• [Sección de texto]:
++++
Mientras enseñaba a mi hija a andar en bicicleta, me di cuenta de que el miedo a caer es lo que nos impide seguir adelante.
⸻
Aprovechando las vacaciones escolares y las mías del trabajo, decidí que el inicio de la noche era el momento perfecto para intentar, una vez más, enseñar a mi hija a andar en bicicleta. Escogí esa hora a propósito: menos gente, menos ruido. Incluso el suelo estaba más frío, como si la propia pista se volviera más amable para quien está aprendiendo a caerse. Es curioso cómo, siendo padre, uno empieza a preocuparse hasta por el suelo donde los hijos puedan tropezar. Yo quería evitar que, si ella tenía que caer, fuera una caída menos dolorosa.
Ella aún no pedaleaba sola. No completamente. Soy yo quien se queda allí, sosteniendo a veces el sillín, a veces su cuerpecito, tratando de mantener el equilibrio mientras sus piernitas giran lentamente en los pedales. Y fue hermoso ver el esfuerzo, la mezcla de entusiasmo y miedo reflejada en su pequeño rostro. En cada intento seguíamos el mismo ritual: la sentaba en la bicicleta, acomodaba sus manitas en el manubrio, le decía palabras de ánimo, la soltaba despacio… y entonces daba una, dos pedaladas… y se caía.
++++
• [Conjunto de datos]:
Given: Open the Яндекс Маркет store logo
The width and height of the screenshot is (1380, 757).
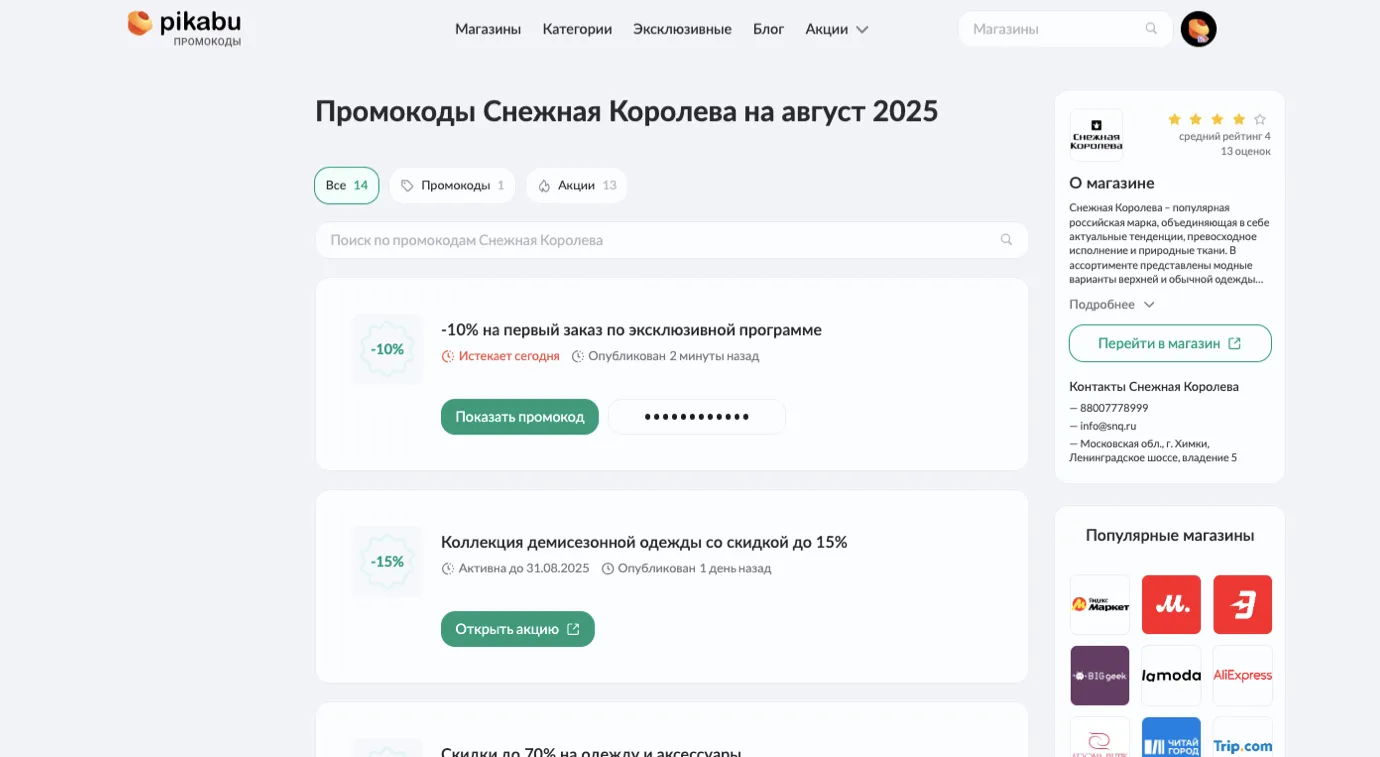Looking at the screenshot, I should click(1100, 604).
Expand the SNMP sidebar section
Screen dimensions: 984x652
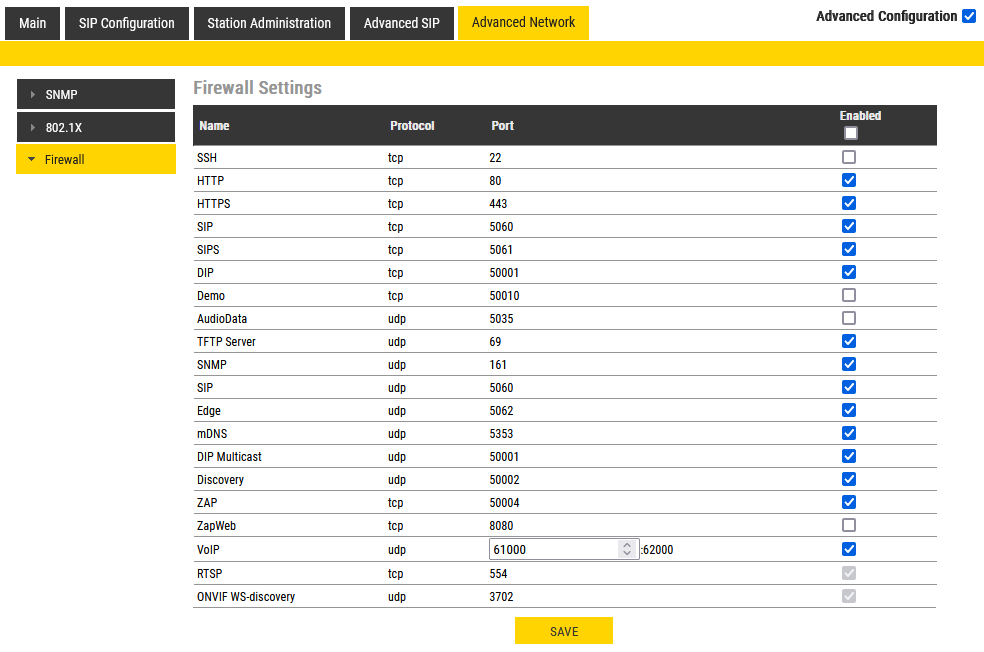pyautogui.click(x=96, y=94)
++++
• [Tareas a realizar]:
(a) En el texto sobre la bicicleta, ¿por qué se escogió a propósito el inicio de la noche para la práctica?
(b) Reproduce del texto sobre la bicicleta todo el fragmento que va desde "Ella aún no" hasta "pedaladas… y se caía.".

• [Respuestas]:
(a) Porque a esa hora había menos gente y menos ruido.

(b)
Ella aún no pedaleaba sola. No completamente. Soy yo quien se queda allí, sosteniendo a veces el sillín, a veces su cuerpecito, tratando de mantener el equilibrio mientras sus piernitas giran lentamente en los pedales. Y fue hermoso ver el esfuerzo, la mezcla de entusiasmo y miedo reflejada en su pequeño rostro. En cada intento seguíamos el mismo ritual: la sentaba en la bicicleta, acomodaba sus manitas en el manubrio, le decía palabras de ánimo, la soltaba despacio… y entonces daba una, dos pedaladas… y se caía.